Fly Fishing Rods
HISTORICAL
The "rods" used by the earliest anglers evidently were of native cane of some sort or switches cut " a la small boy " from the stream side. The earliest description of a rod and its making, will be found in Berners* " Treatyse." She goes into detail on the selection and curing of the wood and the making of the rod which, if followed out carefully, would produce a fairly good fishing tool of well seasoned and correctly proportioned wood.
The early fly fishermen of Kentucky caught their bass with rods of native reed, 10 to 14 feet in length and weighing from 4 to 6 ounces. Used with the finest line and excellent reels of their own manufacture, it is apparent that their tackle was as light and neat, if not as luxurious, as what we use to-day.
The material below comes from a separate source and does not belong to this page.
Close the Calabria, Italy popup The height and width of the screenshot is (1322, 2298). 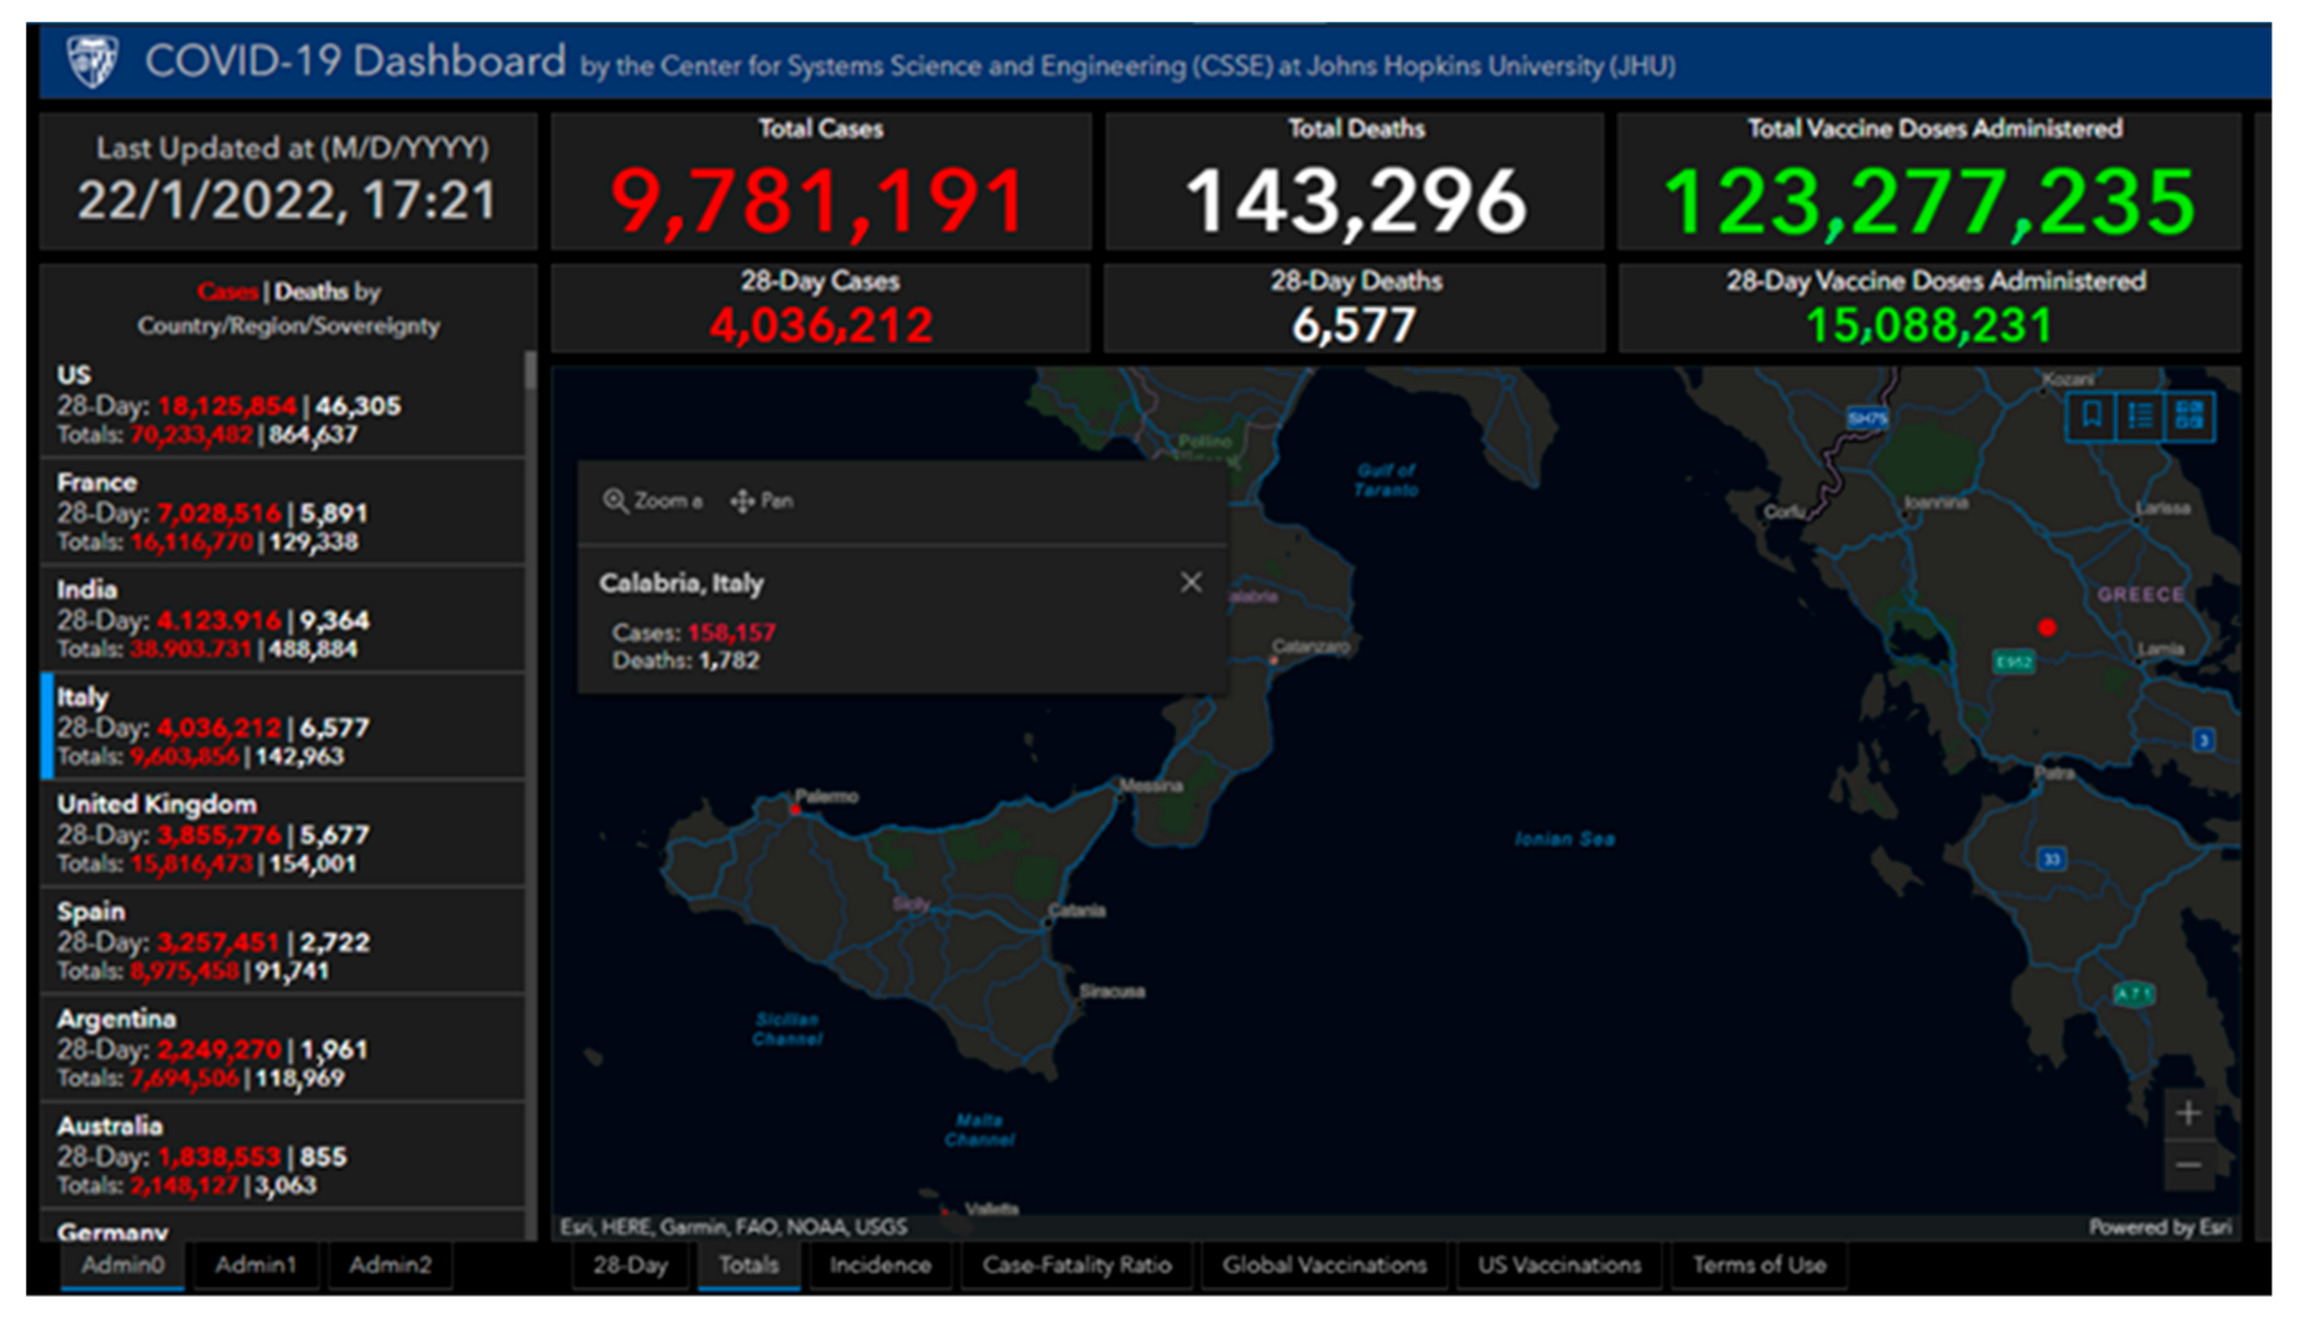click(x=1191, y=582)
Dr. Bethune (1848) describes the rod of his choice as follows: " A fly rod should not be more than 141/2 feet at the farthest; the butt solid, for you need weight there to balance the instrument and your spare tips will be carried more safely in the handle of your landing net. ... A rod in 3 pieces is preferred at the stream but inconvenient to carry and, if well made, four will not interfere materially with its excellence; i. e.: the butt of Ash, the first joint of hickory, the second of lancewood and the tip of East India bamboo or, as I like better, the extreme of the tip of whalebone well spliced on. The rod should be sensibly elastic down to the hand, but proportionately so, for if one part seem not proportionately pliant, the rod is weak somewhere. In some rods there is what is called the double action and such a one I used for years and thought nothing could be better; but, on trying another stiffer, though at first awkward in its use, I learned to like it better."